There is only one additional fact that I used here, that for any boolean variables A and B following holds:
A + AB = A(B + 1) = A - logically, variable A completely determines the output of such an expression and part AB cannot change the output of entire expression (you can check this one with truth tables if it's not clear, but boolean algebra should be enough to understand). And of course, for any boolean variable A + 1 = A.
2.b) FF' = (x'y + xyz')(xz + y') = x'yxz + x'yy' + xyz'xz + xyz'y'.
x'yxz = (xx')yz = 0xz = 0
xyy'= x0 = 0
xyz'xz = xxy(zz') = xy0 = 0
xyz'y' = xz'(yy') = xz'0 = 0
Therefore, FF' = 0.
2.c) F + F' = x'y + xyz' + xz + y'
This one is not so obvious. Let's start with two middle components and see what we can work out:
xyz' + xz = x(yz' + z) = x(yz' + z(y + y')) = x(yz' + yz + y'z) = x(y(z + z') + y'z) = x(y + y'z) = xy + xy'z.
I used the fact that we can write any boolean variable A in the following way:
A = A(B + B') = AB + AB' as (B + B') evaluates to 1 for any boolean variable B, so initial expression is not changed by AND-ing it together with such an expression.

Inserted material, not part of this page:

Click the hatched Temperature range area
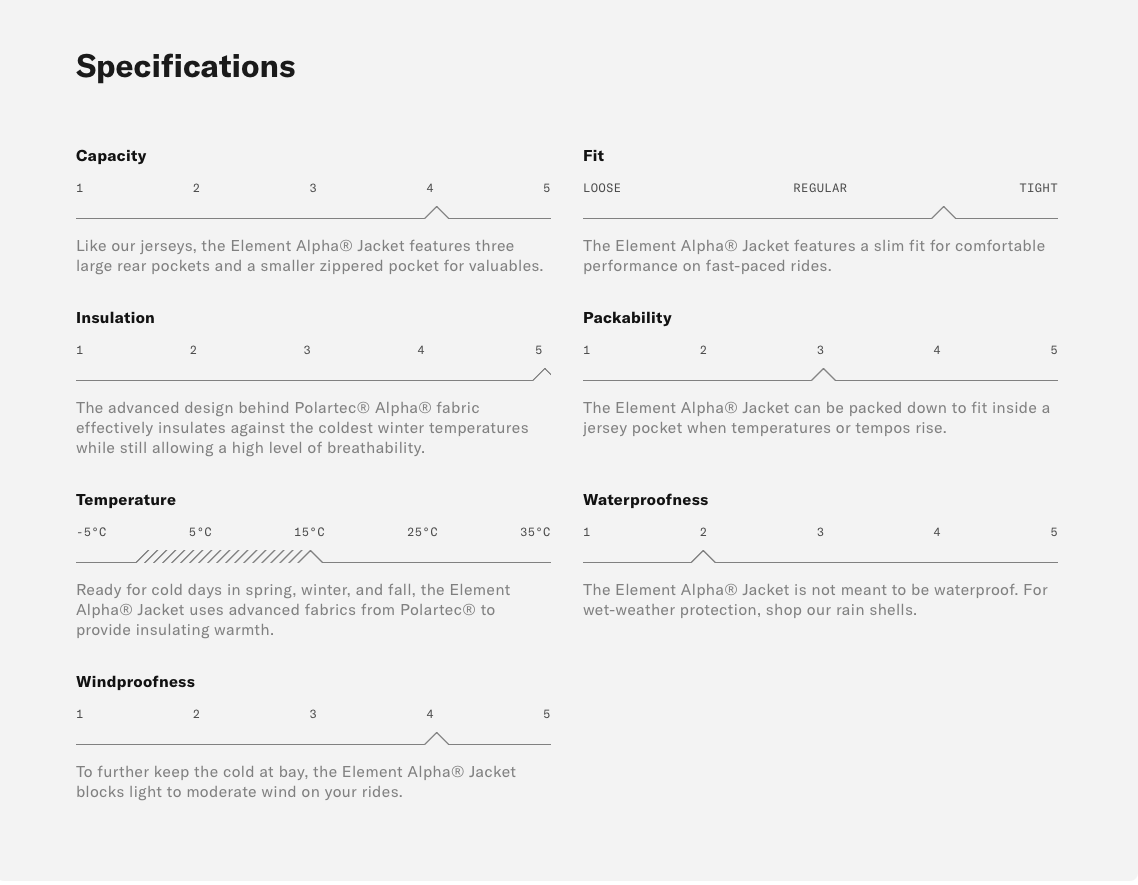 pos(222,556)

Plugging this back in F + F' expression yields:
x'y + xy + xy'z + y' = y(x + x') + y'(xz + 1) = y + y' = 1.
I think I missed reading a theorem or postulate or something..

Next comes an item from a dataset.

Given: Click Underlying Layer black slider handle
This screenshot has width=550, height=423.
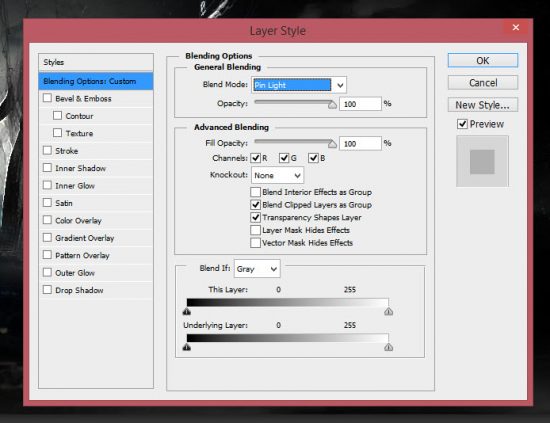Looking at the screenshot, I should click(187, 347).
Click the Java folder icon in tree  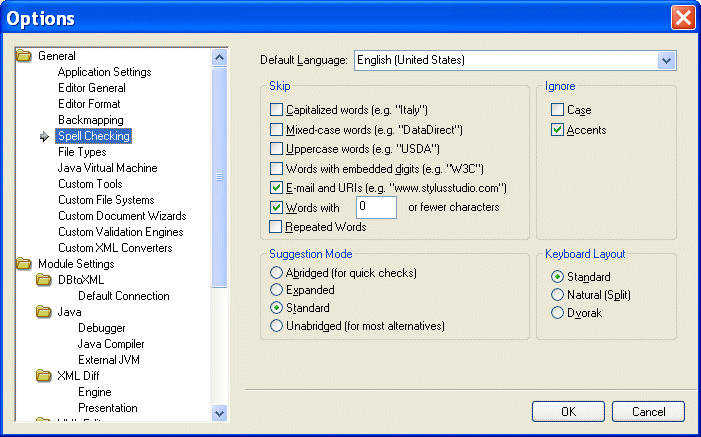click(44, 312)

The equation is: wy + wxz + xyz
According to my professor, the simplification is (which she didn't explain how):
wy + xz(w'y + wy')
= wy + xz (w XOR y)
Where did that (w'y + wy') came from??
I tried to calculate it but so far I only got: (w+x)(w+y)(w+z)(x+y)(y+z)
In a Boolean expression + is XOR and * is AND. This is the same as identifying true with 1 and false with 0, with the only special convention that 1 + 1 = 0 (or 2 = 0 if you wish.)
With these definitions both + and * are commutative, i.e., a + b = b + a and a * b = b * a. In addition, the distributive law is also valid a * (b + c) = a * b + a * c. Note also that the * operator is usually implicit in the sense that we write ab instead of a * b.
Applying these properties to the expression wy + wxz + xyz, there are some few obvious transformations you can do:
wy + wxz + yxz (commute x with y)
wy + (w + y)xz (prev plus distribute xz)
wy + xz(w + y) (prev plus commute (w + y) with xz
Note that the last one is wy + xz(w XOR y) because + is nothing but XOR.
ADDENDUM
Regarding the expression of your professor, let's recall that a' = 1 - a by definition. So
w'y + wy' = (1 - w)y + w(1 - y) - def
= y - wy + w - wy - distribute
= y + w - simplify (a + a = 0 always)
= w + y - commute
which shows that s/he was right.
Hi I'v solved this halfway, please help me for the rest.
so far I've got..
x'yz + xy'z + xyz' + xyz
z(x'y + xy') + xy(z'+z)
z(x'y + xy') + xy
i don't understand how to solve the z(x'y + xy') part of this expression.. please somebody help..
x'y + xy' is XOR. So you can simplify to z(x+y) + xy because z(x'y + xy') + xy is z when x != y and xy when x == y.
The (x+y) after z is necessary to disallow influence of z when x == y == 0.